***** Dataset entries

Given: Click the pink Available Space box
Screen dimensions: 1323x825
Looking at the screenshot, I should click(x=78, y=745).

**********
***** Dataset entries

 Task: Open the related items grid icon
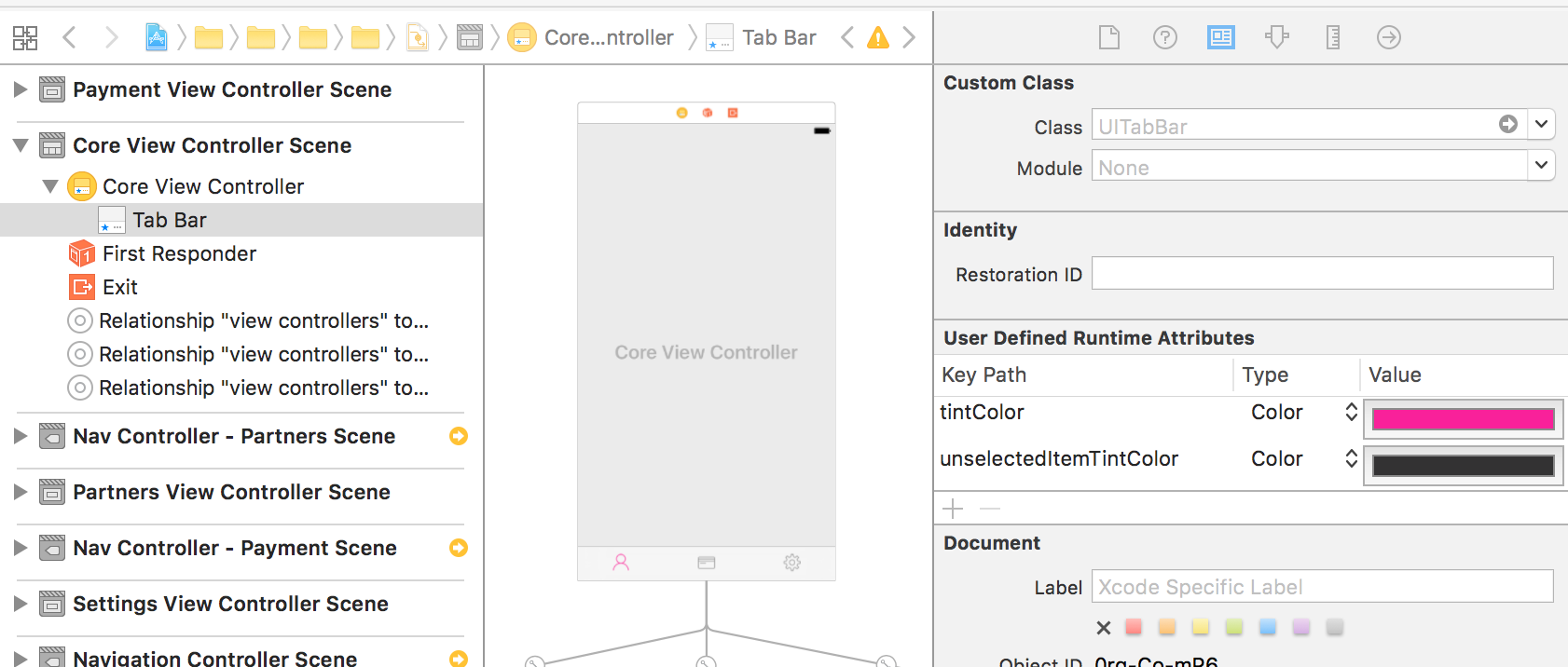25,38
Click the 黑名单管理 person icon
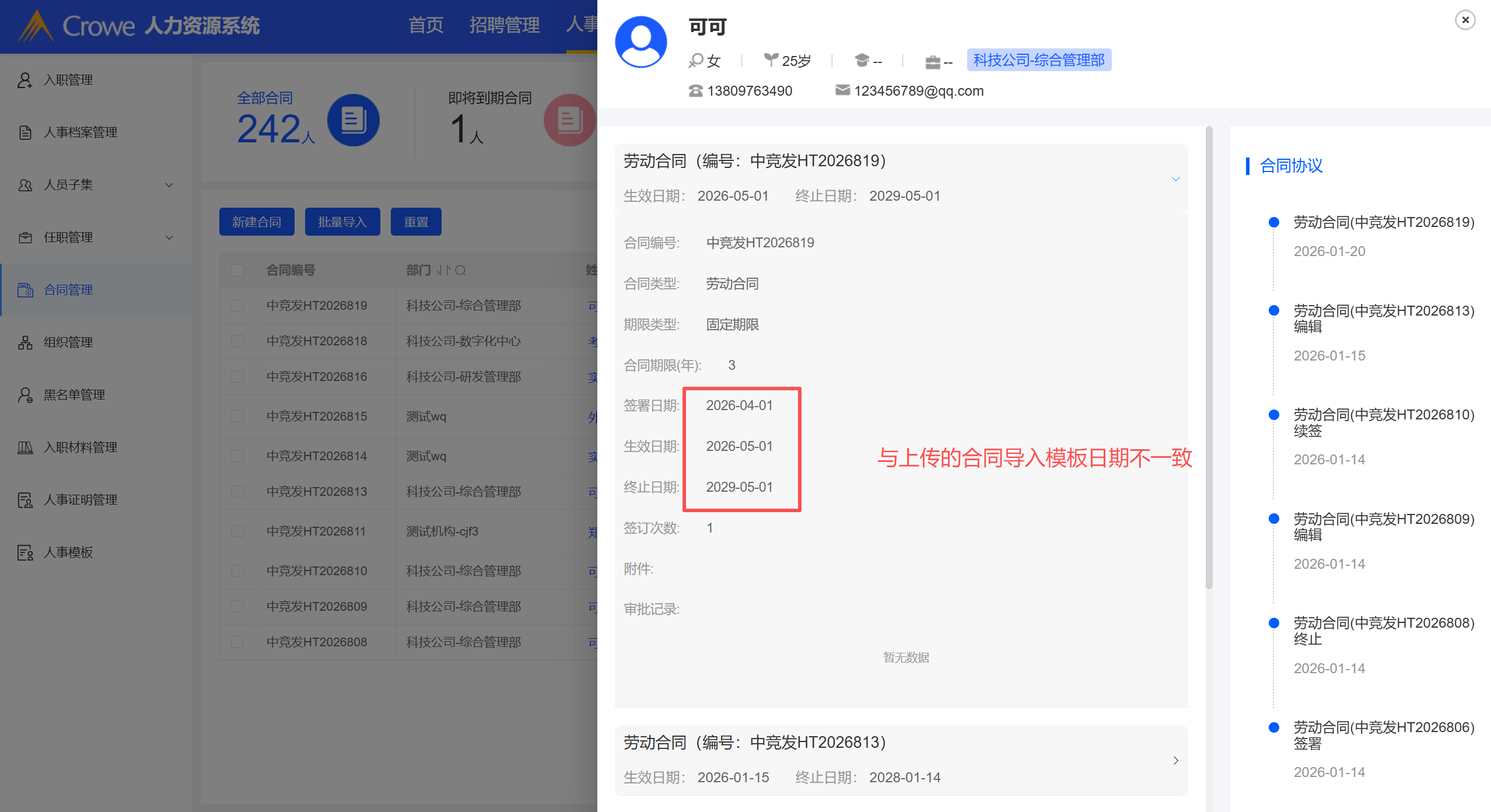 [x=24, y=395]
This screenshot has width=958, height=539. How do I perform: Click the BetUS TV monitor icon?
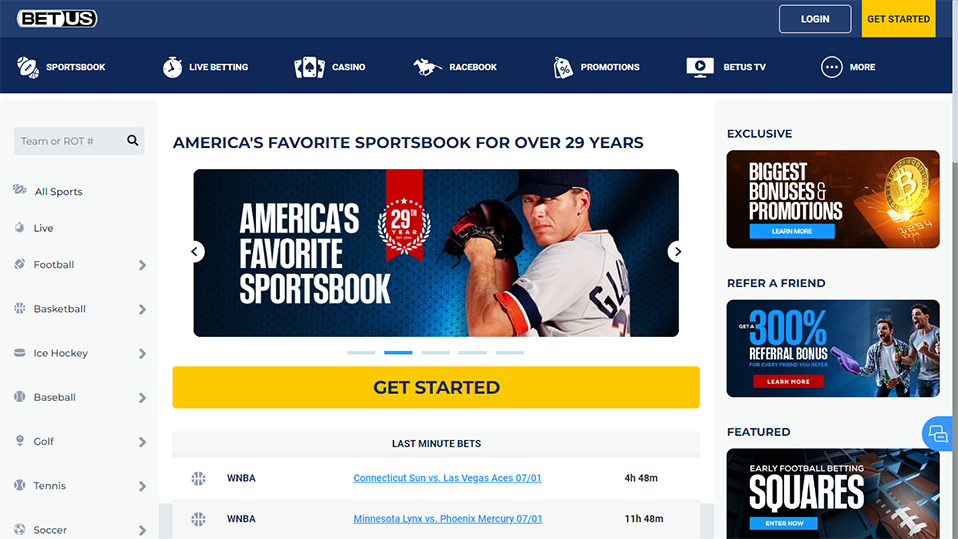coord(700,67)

**********

## Required task
Rewrite the lines from the line with "Given: Click the pink Available Space box" to the line with "Looking at the", swapping "pink" for "green" and leaving everything else unchanged.

## Finished answer
Given: Click the green Available Space box
Screen dimensions: 1323x825
Looking at the screenshot, I should click(x=78, y=745).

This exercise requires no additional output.